Continuous low‐dose oestrogen and progestogen hormone replacement therapy: a randomised trial

Abstract

Objective To establish the efficacy and acceptability of combined continuous low‐dose oestrogen and low‐dose progestogen therapy, to determine whether any of three commercially available progestogens had any advantages or disadvantages in these circumstances and whether use of the lowest clinically effective oestrogen dose affected other outcomes being measured. Design A 12‐month, prospective, open label, single centre, randomised trial. Patients and methods Seventy‐five postmenopausal women already receiving hormone replacement therapy in the form of conjugated equine oestrogens (CEE) (0.625 mg daily) and cyclical medroxyprogesterone acetate (10 mg) and experiencing withdrawal bleeding were changed to a continuous daily regimen of 0.3 mg CEE and a random allocation of one of three low‐dose progestogens (medroxyprogesterone acetate 2.5 mg, levonorgestrel 30 μg or norethisterone 350 μg). Return to a dose of 0.625 mg CEE was permitted if required to control menopausal symptoms with separate analysis of this group when appropriate. Outcomes measured Menopausal symptom score, clinical bleeding pattern, endometrial biopsy results, forearm bone density and content, serum lipids and side effects. Results Fifteen women withdrew from the trial, five because of irregular bleeding. In the remainder, amenorrhoea was achieved in 53% by three months, in 67% by six months and in 93% by 12 months.
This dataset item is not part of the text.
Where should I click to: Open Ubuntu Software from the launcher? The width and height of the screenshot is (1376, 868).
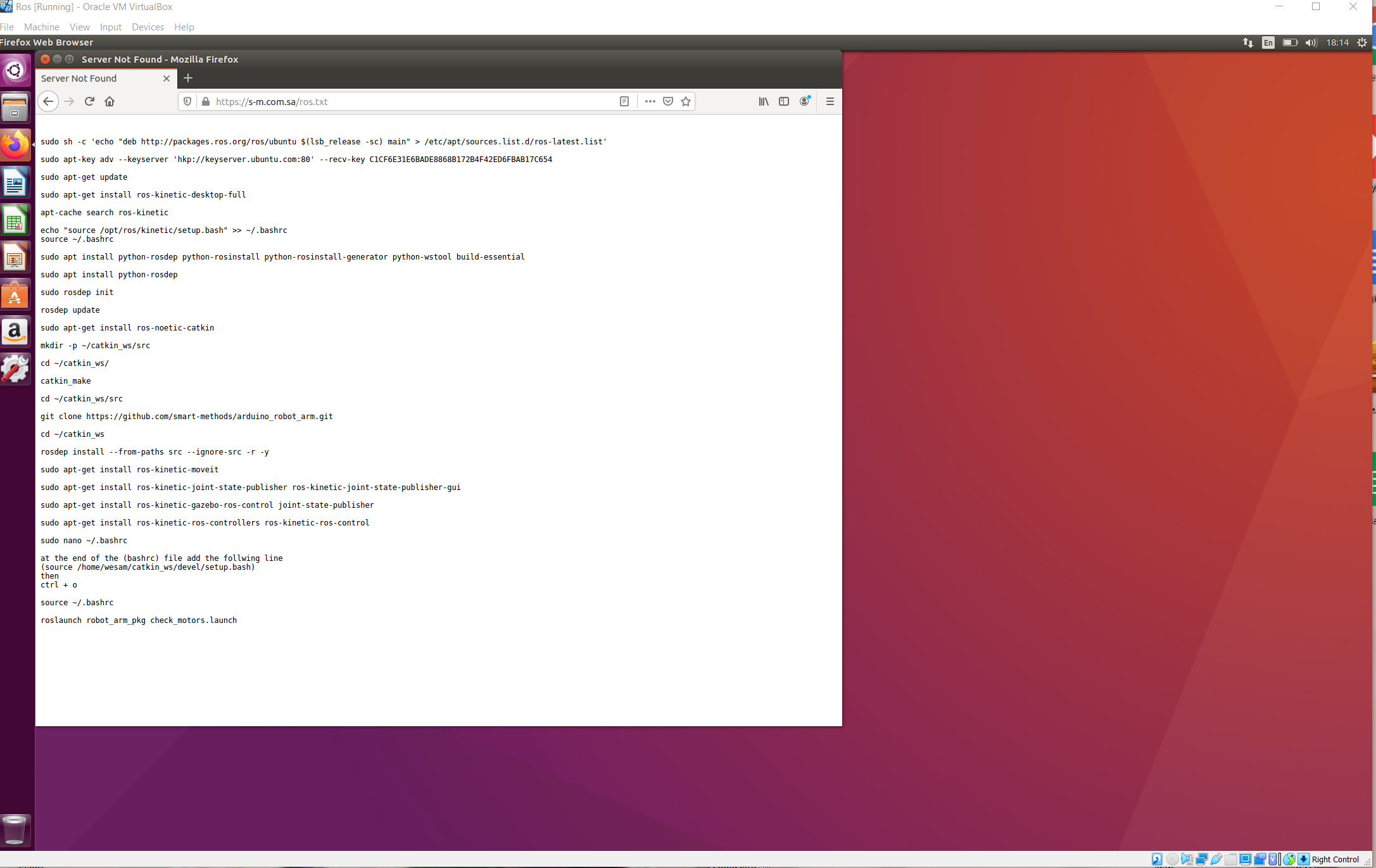15,294
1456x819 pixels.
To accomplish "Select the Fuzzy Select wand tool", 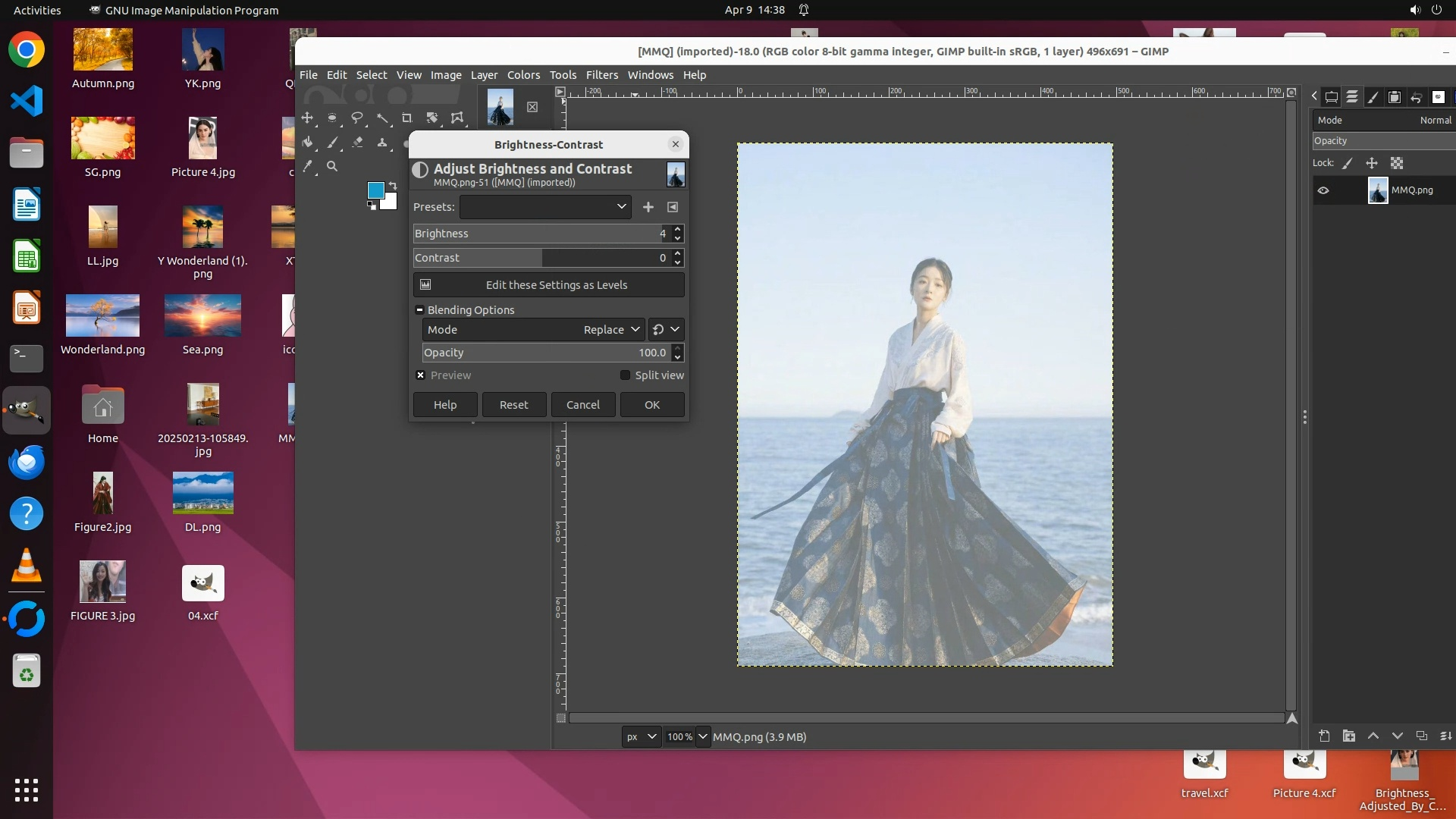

Endometrial biopsy showed atrophic endometrium by 12 months in all but one patient, in whom minimal proliferative activity was seen. Twenty‐seven women chose to return to a dose of 0.625 mg CEE. In all groups, final control of menopausal symptoms improved. All regimens were bone sparing and the lipid profile was unchanged. Minimal side effects were experienced by the patients. There was little difference in outcome between the three progestogens except that norethisterone therapy was associated with a greater prevalence of amenorrhoea at six months than was seen in the levonorgestrel and medroxyprogesterone acetate groups. Conclusions These low‐dose continuous oestrogen and progestogen regimens appear an appropriate option for the postmenopausal woman wishing to eliminate withdrawal bleeding and reduce both hormonal side effects and menopausal symptoms. The long term benefits of these regimens with regard to the prevention of osteoporotic fractures, cardiovascular disease and endometrial cancer need to be further assessed over time.